Q: My client died and her superannuation benefits were paid from her SMSF to her estate. From the estate, the proceeds will be distributed to her children who are not dependents for tax purposes. Who is liable to deduct Pay As You Go Withholding (PAYG) and lodge a Payment Summary – the SMSF or the estate?
trustee of the SMSF will need to register for PAYG withholding and issue a PAYG
Payment Summary to the estate (unless the entire benefit paid consists of tax
free component). No tax should be withheld by the fund, regardless of the tax
components. Instead, it is the executor of estate who will be responsible for
paying the relevant tax liability.
Using the information shown on the Payment Summary, the lump sum death benefit will need to be included in the estate’s assessable income in the year of receipt and taxed as income to which no beneficiary is presently entitled. Where the persons who are expected to benefit from the estate are non-dependants for tax purposes, the components of the lump sum will be taxed as follows:
- any tax free component will be non-assessable non-exempt income (ie tax free), and
- any taxable component will be included in assessable income and taxed at marginal rates of tax (whether the estate is entitled to the tax free threshold will depend on the time elapsed since death), however, a tax offset will apply to reduce the maximum tax rate to:
- 15% on the taxed element, and
- 30% on the untaxed element.
The estate is not subject to Medicare levy.
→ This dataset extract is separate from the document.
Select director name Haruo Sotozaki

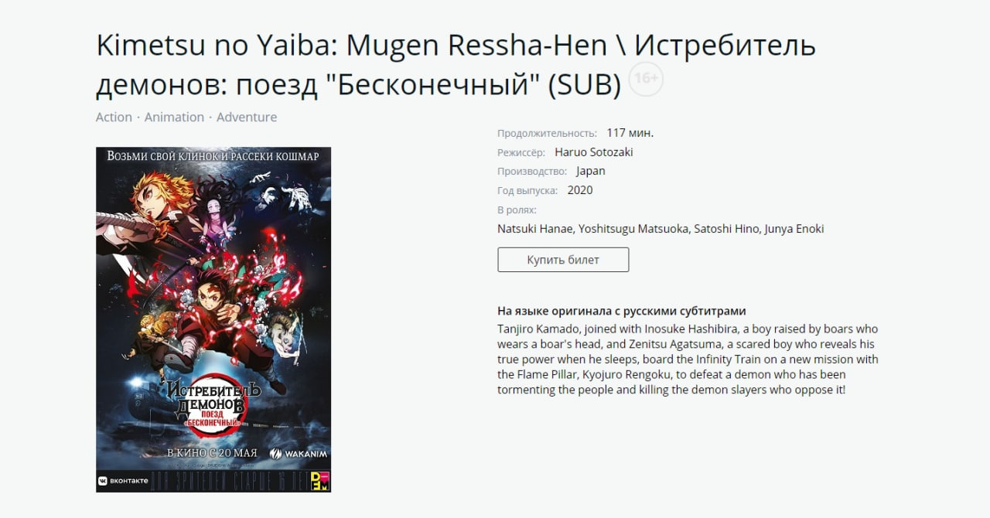(x=594, y=152)
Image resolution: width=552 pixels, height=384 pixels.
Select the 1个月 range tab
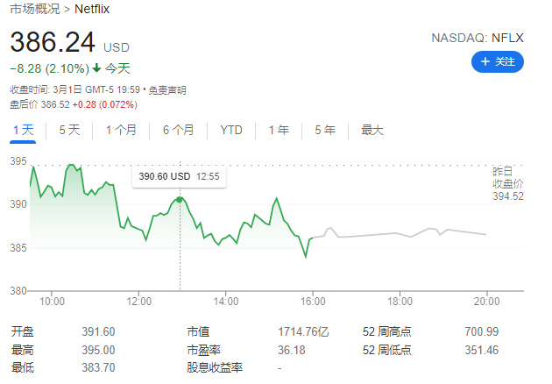coord(121,130)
This tax will be payable as part of the normal trust tax return lodgement/payment process and not as part of the PAYG withholding system. However, the executor should ensure they make allowance for this tax when making distributions to beneficiaries.
If the persons expected to benefit from the estate had been dependants for tax purposes, the entire lump sum death benefit would have been non-assessable non-exempt income (ie tax free).
The executor should not issue a Payment Summary when amounts are distributed to the beneficiaries. These amounts are effectively capital payments which will have no impact on the beneficiaries’ personal tax position.